Фрагмент источника:
○ ○ ○ ○ ○

To be myself is something I do well
“Я отношусь очень снисходительно к небезупречной нравственности: зачастую она добродетельней пуританской. Но к небезупречному искусству у меня нет снисхождения”.
Дж.Б. Шоу
Почему я не музыкальный критик? Потому что у меня нет музыкального образования. Тешу себя надеждой (иллюзией?), что есть хотя бы зачатки двух других качеств, которые Бернард Шоу полагал необходимыми для музыкального критика, – литературных способностей и таланта.
”Когда мои музыкальные обзоры стали привлекать внимание общества, возникла молва, что их изюминка – моё полное невежество в музыке. Не раз случалось, что люди, восхищённые таким трюком, при первом знакомстве со мной спрашивали: “А почему вам вздумалось писать именно о музыке?” – и когда я отвечал, что музыка – это искусство, которое я лучше всего знаю, они отходили от меня, жестоко разочарованные столь прозаическим объяснением, словно оно обесценивало все мои заслуги.
Однако, музыкальные критики, скрупулёзно разбирающие музыкальный текст в своих заметках, изобилующих описаниями “постлюдий, заканчивающихся органным пунктом на a и кадансом, расширенным четырьмя аккордами, образующими арпеджио уменьшенного септаккорда, каждая ступень которого является тоникой разрешения”, невыносимы абсолютно так же, как и те, которые имеют смутное представление о тонике и доминанте. Во времена Шоу, видимо, было засилье первых (хотя и против вторых он иногда ополчается, остроумное высмеивая их вопиющее музыкальное невежество) – сегодня очевидно подавляющее большинство вторых. Которые при этом полагают, что посещение спектаклей известных оперных домов даёт им право считать себя знатоками.
Между тем, “фортепиано – наиболее важный из всех музыкальных инструментов: его изобретение означало для музыки то же, что книгопечатание для поэзии”.
“Музыкант, который был критиком-профессионалом, знает даже лучше, чем Вагнер, что музыка цветёт под пальцами любителя, играющего на пианино, а не в концертных и театральных залах крупных столиц. Критик не пойдёт ни в оперу, ни в концерт, если ему не заплатят за его жестокие душевные муки.
Интересно, многие ли критики, наконец, осознали, что в упомянутых местах им преподносят вовсе не музыку. Иногда в голову приходит страшная мысль, что некоторые из них никогда и не слыхивали музыки, а питались лишь публичными выступлениями и поэтому слепо верят, что звуки, еженедельно продаваемые за столько-то гиней и упорядоченные чиновником, которого называют дирижёром, действительно создают музыку и что никакой иной музыки вообще не существует”.

○ ○ ○ ○ ○

Условие задания: Допишите текст о музыкальной критике и Бернарде Шоу, начав сразу после его последнего предложения.

Записи о расположении слов и элементов:

○ ○ ○ ○ ○

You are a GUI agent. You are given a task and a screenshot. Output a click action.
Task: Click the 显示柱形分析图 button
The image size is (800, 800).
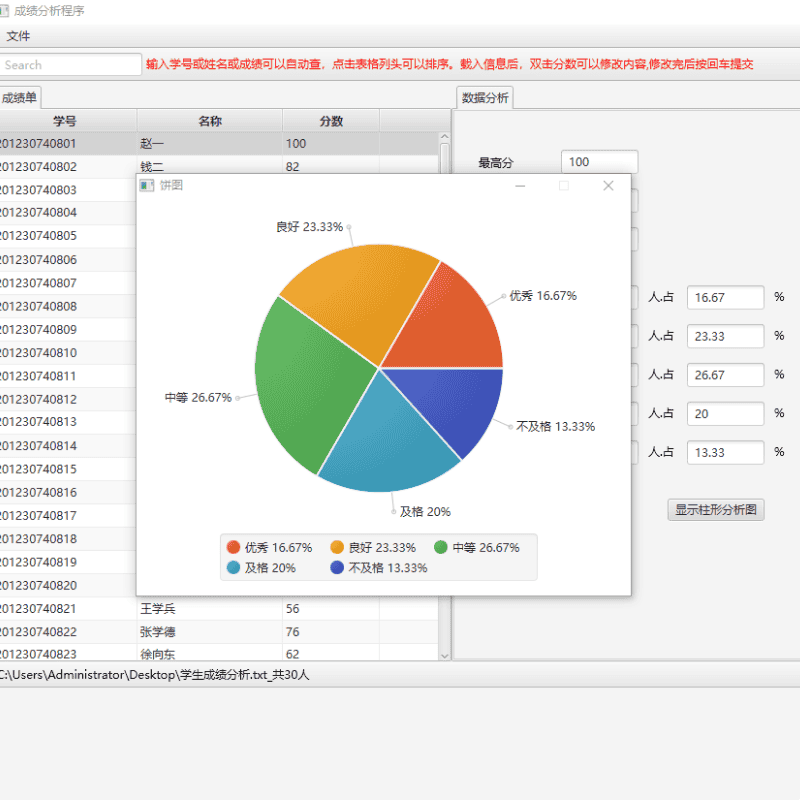click(716, 510)
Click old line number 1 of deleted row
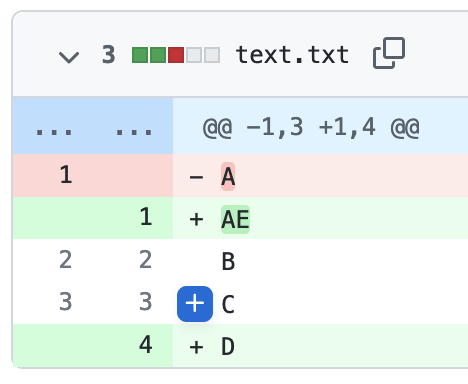Screen dimensions: 468x384 (66, 175)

○ ○ ○ ○ ○

Ответ на задание:
Рядом с удивительно тонкими, точными и ясными мыслями у Шоу соседствуют ужасающие вещи, которые я никогда не смогу ни принять, ни тем более понять. Тем не менее, чтение одинаково увлекательно и в тех случаях, когда ты полностью соглашаешься с автором, и тогда, когда готов его убить.
Статьи об оперных спектаклях, симфонических концертах, композиторах, дирижёрах, певцах и музыкальных критиках убедительно доказывают, что за 100 лет ничего не поменялось (и главное, что 100 лет назад не было превосходно лучше, чем сейчас).
О мыслях и чувствах, музыке и композиторах
“Бетховенские симфонии убедили мир в том, что поэзия, иногда слишком глубокая для воплощения в словах, может быть выражена музыкой и что симфония способна передать без помощи танцевальных мотивов всю смену душевных состояний – от грубой шутливости до самых возвышенных стремлений.
То же, пожалуй, можно сказать и о прелюдиях и фугах Баха; но стиль Баха был недосягаем: его сочинения – изумительная, волшебная путина несказанно прекрасного озвученного готического узора – лежат за пределами достижений обыкновенного таланта. Значительно более грубая мощь Бетховена была насквозь народна и ближе к жизни: даже ради спасения души своей не мог бы он прочертить звуком хотя бы одну строгую готическую линию, как это делал Бах, а тем более сплести несколько таких линий ив столь совершенной гармонии, что, если даже сам композитор отнюдь не взволнован, её чередования сами насыщаются чувством (об этом наши критики склонны забывать), которое вспыхивает в нашем нежно затронутом восхищении и в наших симпатиях, а подчас заставляет предположить, что композитор намеревался растрогать нас, о чём сам он и не помышлял. <…> А своё весёлое настроение он выражал в очередных развитых частях сочинения, которые умел превращать в чудесный контрапунктический узор чистого орнамента, одушевляя его живостью мелодии и темпа.
Бетховен не поклонялся идеалам красоты: он стремился лишь выразить свои чувства”.
Шоу много размышляет об идеалах красоты в музыке (которым поклонялись Бах и Моцарт), чувствах (которые безудержно выражал Бетховен) и мыслях (идеях), принесённых Вагнером. Он называет Вагнера “по преимуществу музыкантом от литературы”.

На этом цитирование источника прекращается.